Tuesday, April 6, 2010

The 7 Habits of Successful People




THE 7 HABITS

Habit 1: Be Proactive

Being proactive is more than talking initiative. It is accepting responsibility for our own behavior (past, present and future) and making choices based on principles and values rather than on moods or circumstances. Proactive people are agents of change and choose not to be victims, to be reactive. Or to blame others. They do this by developing and using four unique human gifts – self-awareness, conscience, imagination, and independent will – and by taking an Inside-Out Approach to creating change. They resolve to be the creative force in their own lives, which is the most fundamental decision anyone ever makes.

Habit 2: Begin with the End in Mind

All things are created twice – first mentally, second physically. Individuals, families, teams, and organizations shape their own future by creating a mental vision and purpose for any project. They don’t just live day to day without a clear purpose in mind. They mentally identify and commit themselves to the principles, values, relationships, and purposes that matter most to them. A mission statement is the highest form of mental creation for an individual, a family, or an organization. It is the primary decision because it governs all other decisions. Creating a culture behind a shares mission, vision, and values is the essence of leadership.

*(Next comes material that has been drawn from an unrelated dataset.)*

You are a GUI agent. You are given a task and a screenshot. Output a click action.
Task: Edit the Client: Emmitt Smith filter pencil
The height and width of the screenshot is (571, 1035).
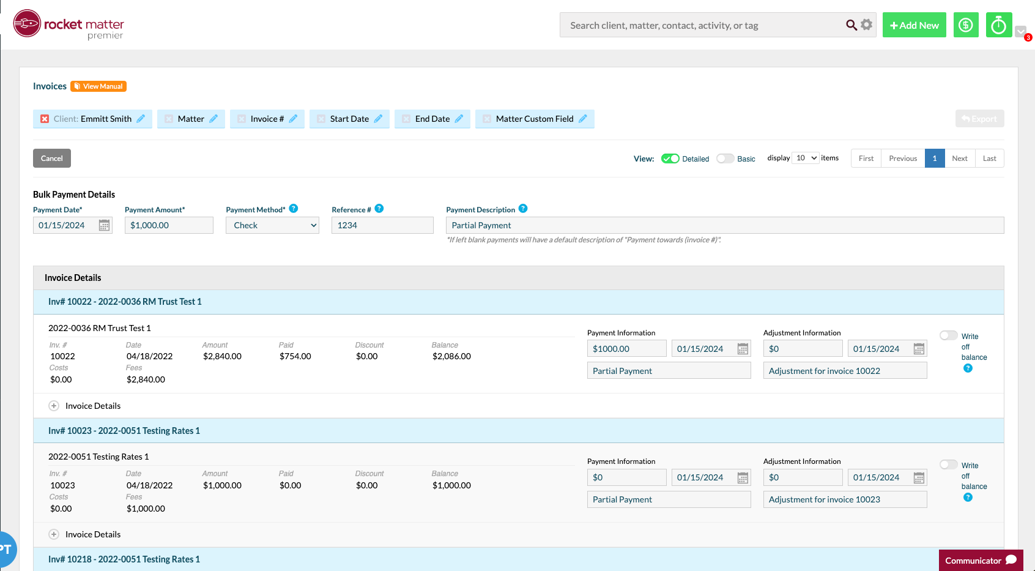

Habit 3: Put First Things First

Putting first things first is the second or physical creation. It is organizing and executing around the mental creation (your purpose, vision, values and most important priorities). Second things do no come first. First things do not come second. Individuals and organizations focus on what matters most, urgent or not. The main thing is to keep the main thing the main thing.

Habit 4: Think Win-Win

Thinking win-win is a frame of mind and heart that seeks mutual benefit and is based on mutual respect in all interactions. It’s about thinking in terms of abundance – an ever-expanding “pie,” a cornucopia of opportunity, wealth, and resources – rather than of scarcity and adversarial competition. It’s not thinking selfishly (win-lose) or like a martyr (lose-win). In our work and family life, members think interdependently – in terms of “we,” not “me.” Thinking win-win encourages conflict resolution and helps individuals seek mutually beneficial solutions. It’s sharing information, power, recognition, and rewards.

Habit 5: Seek First to Understand, Then to Be Understood

When we listen with the intent to understand others, rather than with the intent to reply, we begin true communication and relationship building. When others feel understood first, they feel affirmed and valued, defenses are lowered, and opportunities to speak openly and to be understood come much more naturally and easily. Seeking to understand takes kindness; seeking to be understood takes courage. Effectiveness lies in balancing the two.

Habit 6: Synergize

Synergy is about producing a third alternative – not my way, not your way, but a third way that is better than either of us would come up with individually. It’s the fruit of mutual respect – of understanding and even celebrating one another’s differences in solving problems, seizing opportunities. Synergistic teams and families thrive on individual strengths so that the whole becomes greater than the sum of the parts. Such relationships and teams renounce defensive adversarialism (1+1 = ½). They don’t settle on compromise (1+1 = 1 ½) or merely cooperation (1+1 = 2). They go for creative cooperation (1+1 = 3 or more).

Habit 7: Sharpen the Saw

Sharpening the saw is about constantly renewing ourselves in the four basic areas of life: physical, social/emotional, mental, and spiritual. It’s the Habit that increases our capacity to live all other habits of effectiveness. For an organization, Habit 7 promote vision, renewal, continuous improvement, safeguards against burnout and entropy, and puts the organization on a new upward growth path. For a family, it increases effectiveness through regular personal and family activities such as establishing traditions that nurture the spirit of family renewal.

Emotional Bank Account

The Emotional Bank Account is a metaphor for the amount of trust in a relationship. Like a financial bank account, it’s something we make deposits into and withdrawals form. Actions such as seeking first to understand, being kind, making and keeping promises, and being loyal to the absent increase the balance of trust. Being unkind, breaking promises, and gossiping about someone who is absent decrease or even bankrupt the trust in a relationship.

Paradigm

A paradigm is the way each person sees the world, not necessarily the way it is in reality. It’s the map, not the territory. It’s our lens, through which we view everything, formed by our upbringing and cumulative experience and choices.